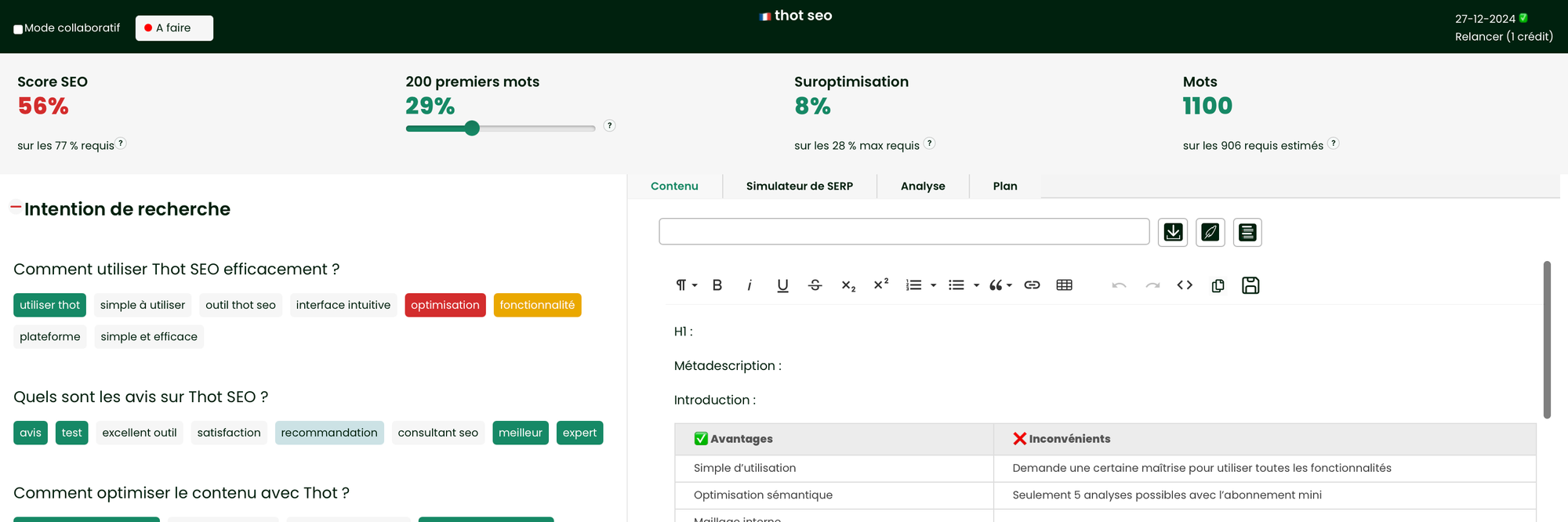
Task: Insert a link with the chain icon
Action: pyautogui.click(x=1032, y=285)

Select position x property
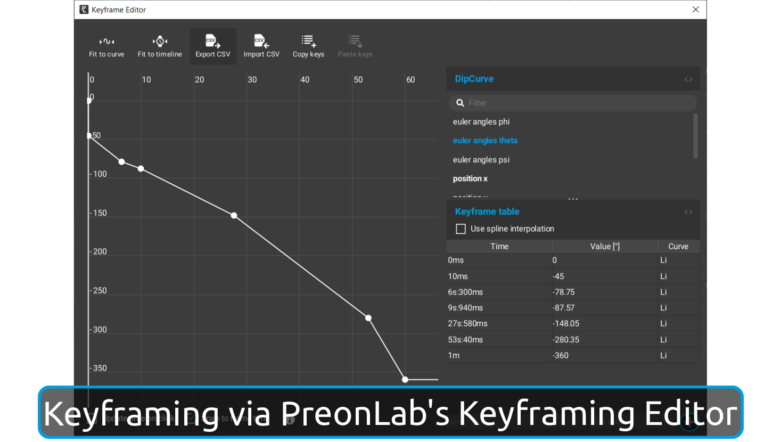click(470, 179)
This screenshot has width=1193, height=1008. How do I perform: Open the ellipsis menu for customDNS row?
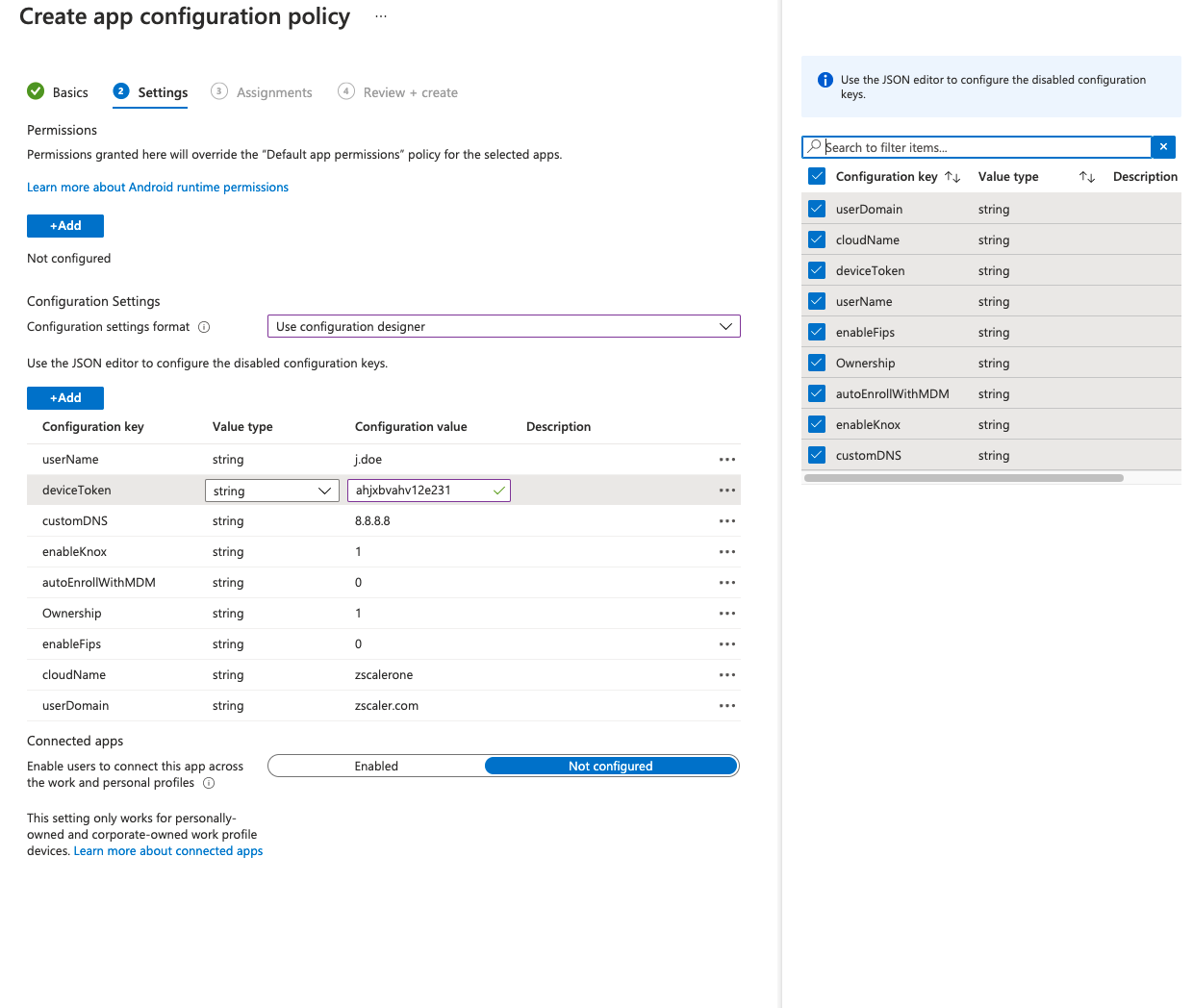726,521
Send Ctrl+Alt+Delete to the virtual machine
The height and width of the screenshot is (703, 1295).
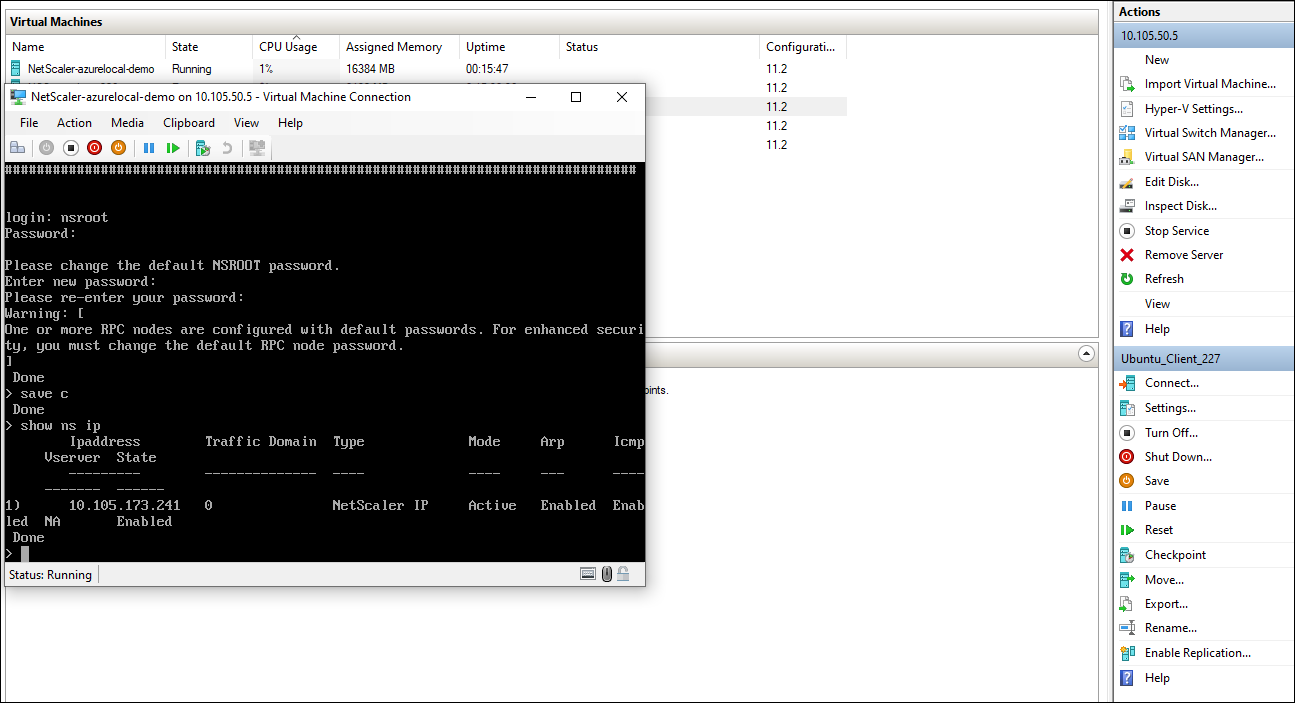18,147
··········
Please reproduce, exactly and only, the lines from the line containing "This screenshot has" through the last line of the material above, minus any pictures.

This screenshot has width=1193, height=1008. How do I perform: Open the ellipsis menu for customDNS row?
726,521
Send Ctrl+Alt+Delete to the virtual machine
The height and width of the screenshot is (703, 1295).
18,147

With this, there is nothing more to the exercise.